Herrera does a full assessment of her clients before developing their individualized program. They fill out a questionnaire asking for information about health issues, including a list of medications they are taking.
“Medications can affect how a body responds to exercise,” she says, adding, “It’s important to talk frankly to your trainer about any health concerns you may have.”
Finding a Trainer
Herrera says it’s best to choose someone with experience and special training working with seniors.
“They need to understand the changes that happen with age and how to improve fitness levels in a safe way,” she explains.
In addition, your trainer or class instructor should never make you feel uncomfortable or bad about yourself.
“Your trainer should accommodate YOU. If it’s not a good fit, don’t hesitate to find someone else. Your health is what’s important.”
Herrera thinks group classes, such as dance, are a fun way to stay in shape.
”The music boosts your mood, and you’re dancing with friends. The social interaction is a bonus to all the mental and physical benefits you get when dancing. You feel great when you leave.”

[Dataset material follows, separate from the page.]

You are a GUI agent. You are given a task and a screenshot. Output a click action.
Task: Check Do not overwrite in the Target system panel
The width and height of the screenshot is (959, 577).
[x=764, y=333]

Look for instructors who offer alternative steps so you can easily modify the choreography to match your fitness level, she says. For example, if you can’t do a cha-cha step because it hurts your knees, the instructor might suggest you march in place. When taking a dance class, wear appropriate clothing, such as sturdy shoes not sandals, and drink water to stay hydrated.
You don’t have to join a gym or participate in a class to become fit.
“If you want to work out at home or on your own, it’s still a good idea to first consult with a trainer so you know how to use proper form and to exercise safely,” says Herrera.
Beginning a fitness program after a hiatus or starting from scratch can be daunting.
“Progress takes time, so be patient—you’ll get there!” she says.
Herrera, who lives in Thousand Oaks with her husband and son, teaches throughout the Conejo Valley classes of varying formats, from high-impact aerobics to chair fitness. Her students are of all ages, from teens on up. She also trains clients privately in their homes.
Herrera’s 30-year-plus background in various forms of dance and her training in martial arts nurtured her love of movement and paved the way to a career in fitness. After participating in a class, she got her license to teach Zumba in 2009 and has been teaching that format ever since.
In 2013, Herrera became certified as a Personal Trainer with the National Academy of Sports Medicine, one of the most respected training programs. Herrera continued taking courses in her field and has earned a total of nine certifications and licenses in various fitness specialties.
“I love exercise and movement and want to share my love with others,” she says. “It’s my mission to get the word out, you can exercise and become healthier regardless of what your fitness level is now.”